With the emergence of more applications for precise positioning, Can-Net expects its rapid growth to continue. There are plans in place for an additional 100 reference stations to serve new regions. Janssens notes that the growth rate for agricultural subscriptions is more than 100 percent annually, and he expects the trend to continue. Derek McGill, senior GNSS technician for Mazergroup, a New Holland dealer in Killarny, Manitoba, believes that GNSS has already taken hold. “Farmers originally thought that you had to have a big operation to use GNSS,” he said. “But around 90 percent of the farms in my area have some sort of GNSS. The large operations often use auto-steering connected directly to the machine hydraulics, and smaller ones have lightbars or basic steering systems.”
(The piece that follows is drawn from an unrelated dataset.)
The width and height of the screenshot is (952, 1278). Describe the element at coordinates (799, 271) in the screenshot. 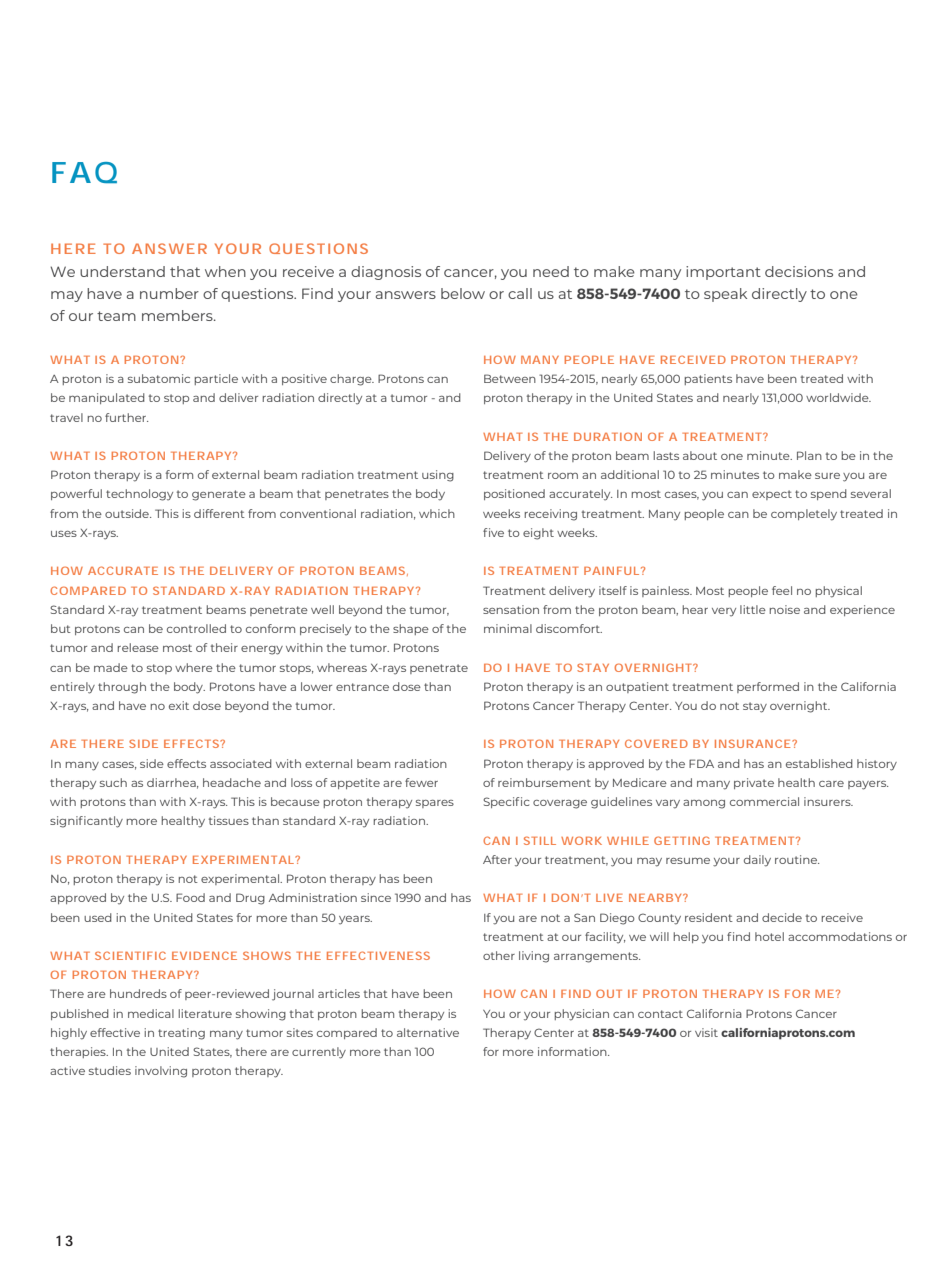

I see `decisions` at that location.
As Can-Net continues to expand, it will attract clients from an even broader base of applications. These new clients will bring different expectations. The network’s early users, primarily surveyors and positioning professionals, wanted detailed information on the performance of the network. They used the information to document the accuracy of the measured positions and to compare the VRS technology with static and single-base RTK. While the need for positioning accuracy has not diminished, new users are shifting the requirements more toward the reliable operation of the network. Most users and local dealers understand that reliable cellular communications is essential to precise positioning via the RTN. The dealers work with local cellular providers to develop suitable coverage and capacity for wireless Internet access.
Many applications need positioning data to be available on a 24/7 basis. Harvesting operations often run continuously for several days, and any network downtime can be disruptive and costly to the farmers. The Can-Net operators understand this and work to prevent any problems related to the operation of their GNSS receivers, network servers and software. Can-Net plans its major system maintenance with the seasonal nature of the users in mind. But it’s a balancing act. While the winter months may be slow periods for Canadian farmers, some surveying, logging and other operations work at full speed to take advantage of winter’s frozen ground.
McGill and Janssens both point to the requirements for higher accuracy in agricultural positioning as a driver for growth in RTK networks. Many farms started using GPS with satellite-based augmentation systems (SBAS), which provided precision of 6 to 8 inches (15 to 20 cm). That’s often sufficient for same day, pass-to-pass consistency. But high-value crops, variable rate techniques and erosion reduction practices demand long-term repeatability at the centimeter level. It’s producing a busy, if not stressful, challenge for Janssens. “I’m learning about things I never dreamt of,” he says. “It’s just a very exciting business.”